Hashim Qureshi with Maqbool Bhat

I am reminded of an incident in Kot Lakhpat prison. We were sent to the prison in connection with Ganga hijacking case. Three out of six of us were given B Class. Bhat Sahib, Ashraf Qureshi and I were put in C Class. We lived together in a big cell. It was December-January of 1972. We were not given adequate number of blankets as was allowed to the convicts. Moreover the blankets were old and worn out. I was only 18 years old and Ashraf was two years elder to me. Being very young, we used to become sentimental. We would complain of cold. We asked the jail authorities several times to provide us with more blankets to protect ourselves from cold but to no avail. Once being taken out from the prison to the Special Court, Bhat Sahib happened to meet the Deputy Superintendent of the jail on the gate. I still remember what he talked to the jail officer. “Don’t you think that we are human beings? Don’t you think that we the prisoners also feel cold or hunger or heat? For three days we have been asking you for blankets to save ourselves from cold but our request have fallen on deaf ears. I have two young boys with me”. But the tone and tenor of Bhat Sahib in his conversation with the Deputy Superintended of the jail was markedly different from what his usual tone used to be. His face had turned red with anger.  Talking to the jailor he had thundered,” Don’t think that by putting us in the jail you have made us prisoners. Remember that wherever we are standing, that place and that land get liberated.” Having said this, we headed towards the Special Court. He assured us that there would be more blankets than what they needed that very night.  On our return we found that instead of three, fifteen blankets were placed in our cell. We distributed extra blankets among other prisoners who needed these.

In the cell, we three would prepare our response to the charges brought against us in the court. Bhat Sahib prepared his statement recording the event of his flight from Srinagar jail. He had also made a hardboard model of Srinagar jail which he later on produced in the court of law for explaining how he had run away from Srinagar jail. We read as many newspapers as we could while interned in that cell. Sometimes we would stray into the B Class cell of other three comrades, namely G.M. Lone, Mir Qayyum and Mir Manan, and listened to radio news.

In the cell, Bhat Sahib used to put our general knowledge to test on making bets. The bet was to go through physical exercises. He used to sing patriotic songs in very melodious voice. Ashraf Qureshi would empty the earthen vessels of water and then play at it while I would get hold of some pot or pan to add jingle to this show. Bhat Sahib sang both Kashmiri and Pahari songs. I still remember the Kashmiri song he used to sing often:

“Tokehsur yeleh gaseh shethrwen panjran/Adeh hai neran saen arman
Baleh yar yeleh Sheen gali…/ adeh hai neran saen arman''

The Pahari song was as this:
“Langeh aja patan chanan/da yara langeh aja patan chana aja”

He had many more Kashmiri songs that carried the spirit of patriotism and the sentiment of freedom.He would also tell us about major freedom movements in the world.

# Task description
Reproduce the passage about Kot Lakhpat prison word for word from "The Pahari song" to "in the world.".

# Dataset content
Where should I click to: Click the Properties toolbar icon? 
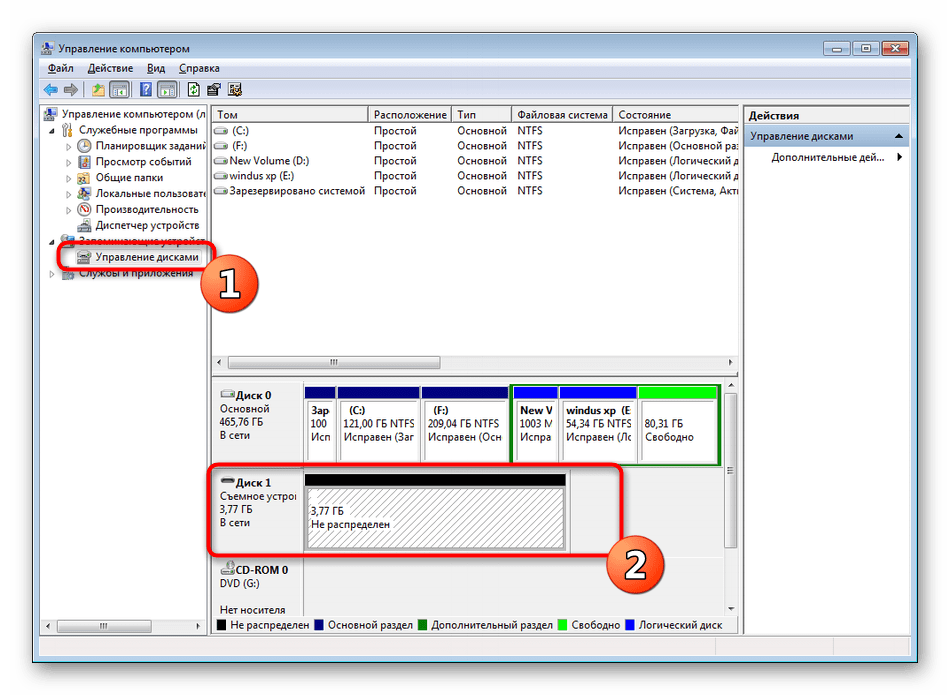pos(214,89)
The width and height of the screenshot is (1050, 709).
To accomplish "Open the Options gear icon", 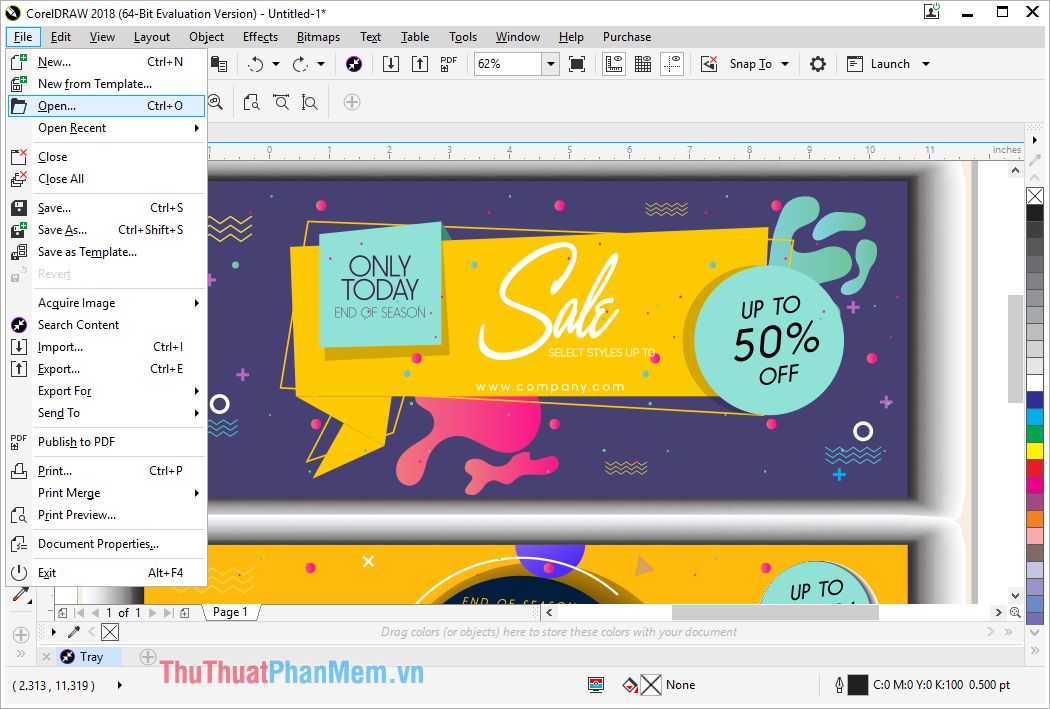I will [x=818, y=64].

# Complete output
The Pahari song was as this:
“Langeh aja patan chanan/da yara langeh aja patan chana aja”

He had many more Kashmiri songs that carried the spirit of patriotism and the sentiment of freedom.He would also tell us about major freedom movements in the world.